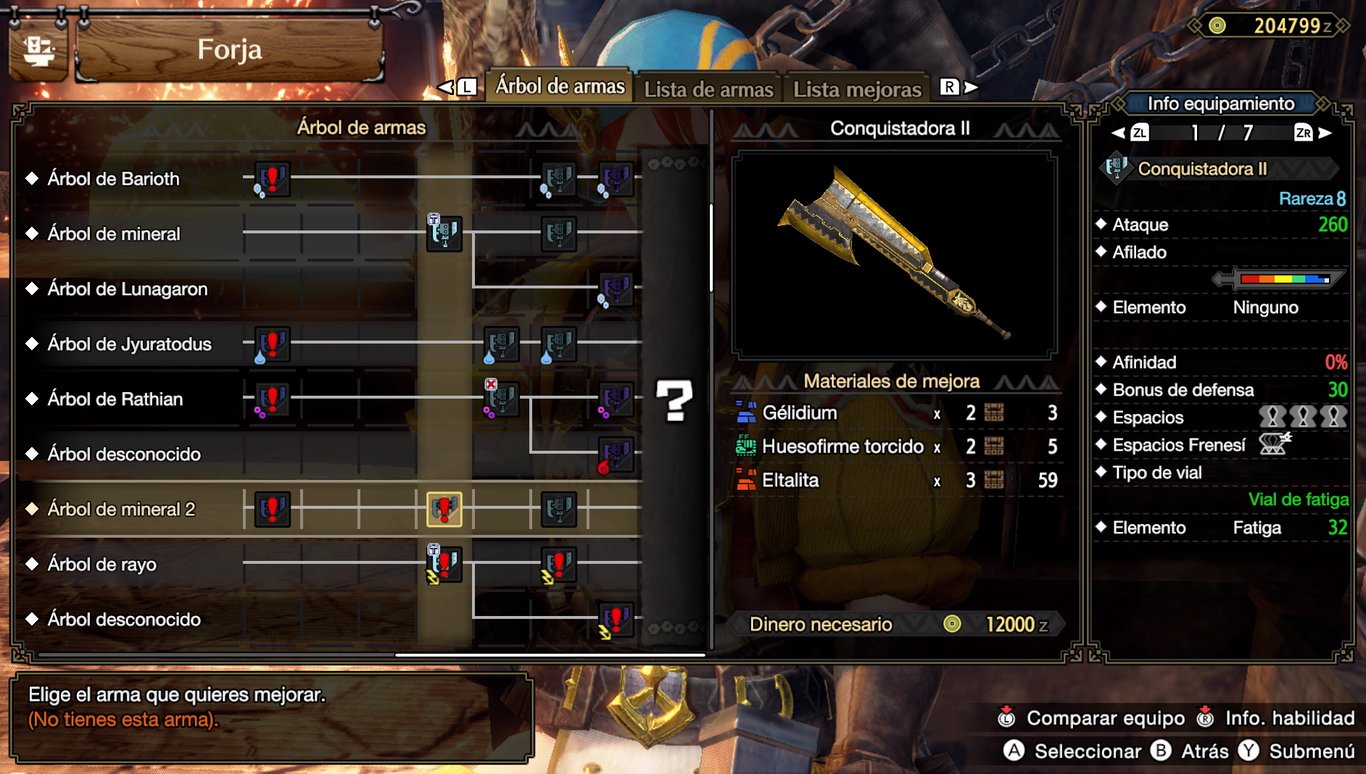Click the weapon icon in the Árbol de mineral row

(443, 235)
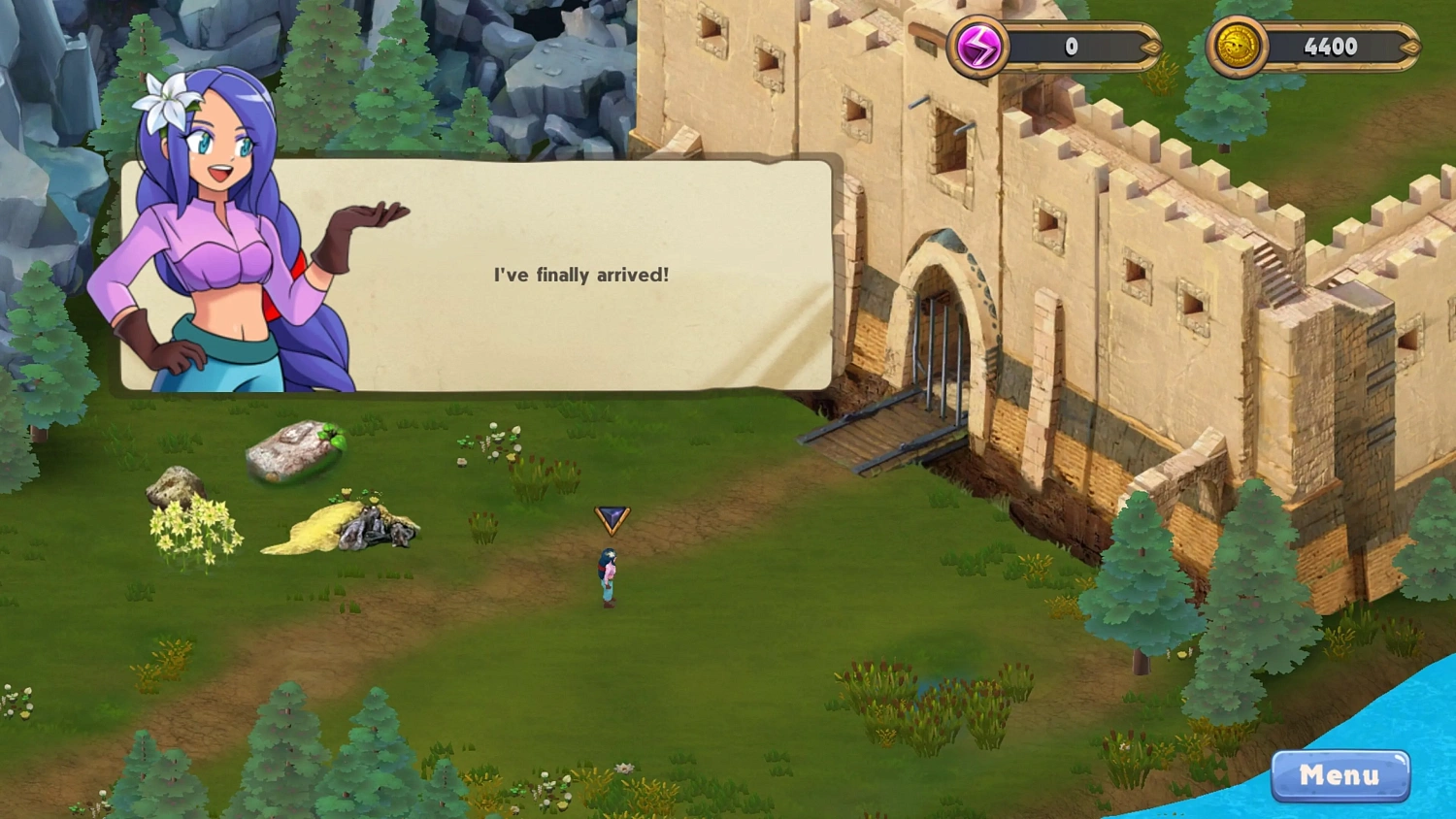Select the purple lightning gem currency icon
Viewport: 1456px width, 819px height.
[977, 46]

========================

> _Requirements_: Rewrite the listing above, replacing "icon" with "symbol" and leaving everything else unchanged. Omit the pictures.

> _Task result_:
Click the weapon symbol in the Árbol de mineral row

(443, 235)
Select the purple lightning gem currency symbol
Viewport: 1456px width, 819px height.
[977, 46]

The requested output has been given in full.